Listed entries:
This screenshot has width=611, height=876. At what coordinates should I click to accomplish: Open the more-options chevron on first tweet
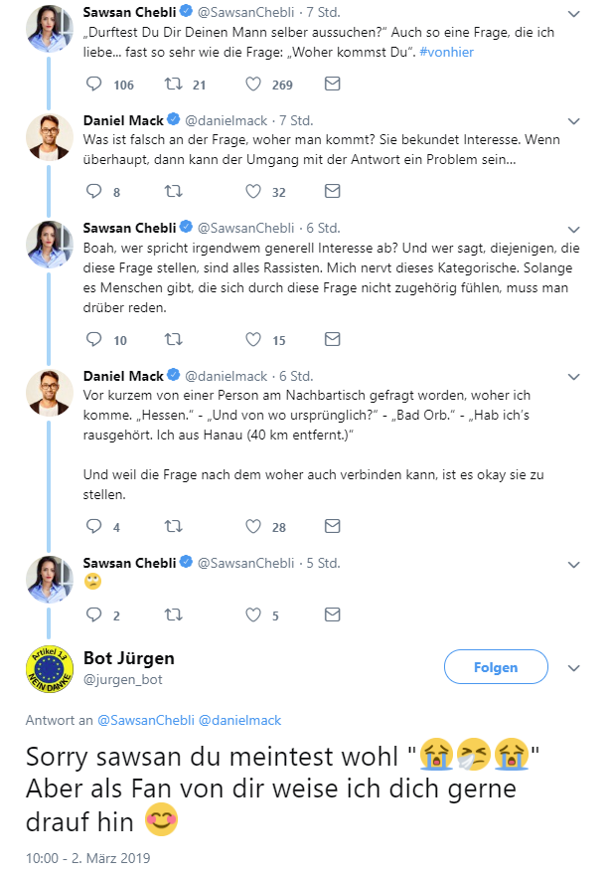pyautogui.click(x=573, y=13)
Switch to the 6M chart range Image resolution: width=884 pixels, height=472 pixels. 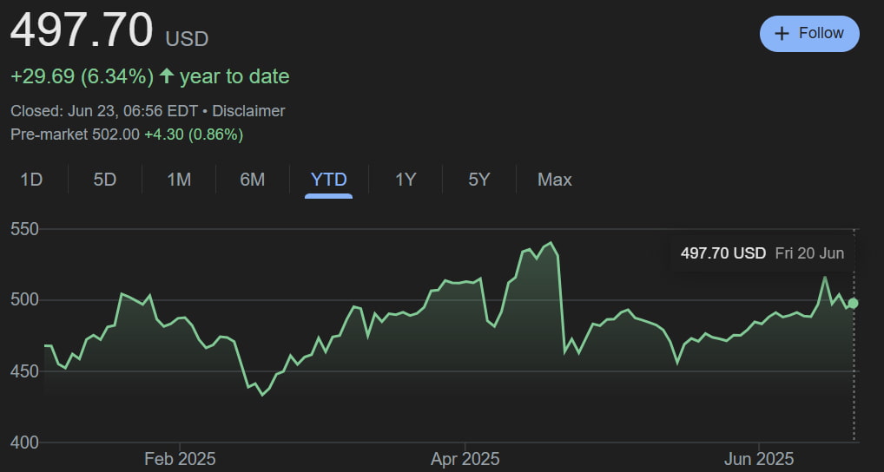pos(253,180)
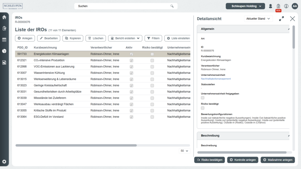This screenshot has width=301, height=169.
Task: Click the search magnifier icon
Action: coord(172,6)
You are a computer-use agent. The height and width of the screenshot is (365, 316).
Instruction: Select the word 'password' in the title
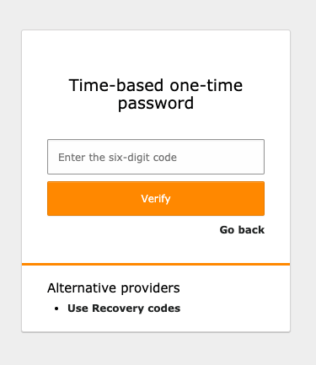pyautogui.click(x=156, y=104)
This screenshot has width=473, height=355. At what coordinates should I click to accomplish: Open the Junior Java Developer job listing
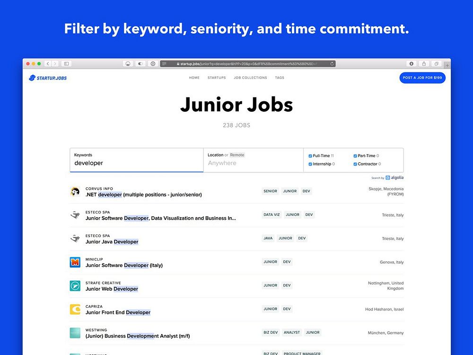click(x=112, y=242)
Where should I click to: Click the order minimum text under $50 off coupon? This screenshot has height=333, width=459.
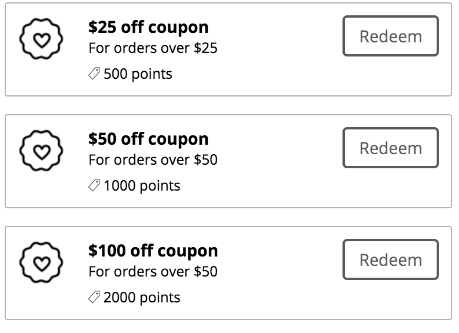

Work instruction: Please copy exactly the lines from the one containing "Instruction: Select the" through the last line of the records above, both included, and leave out any pictures.

Written response:
Instruction: Select the word 'password' in the title
pyautogui.click(x=156, y=104)
This screenshot has width=473, height=355. At what coordinates should I click to accomplish: Open the Junior Java Developer job listing
click(x=112, y=242)
Where should I click to: Click the order minimum text under $50 off coupon? This screenshot has height=333, width=459.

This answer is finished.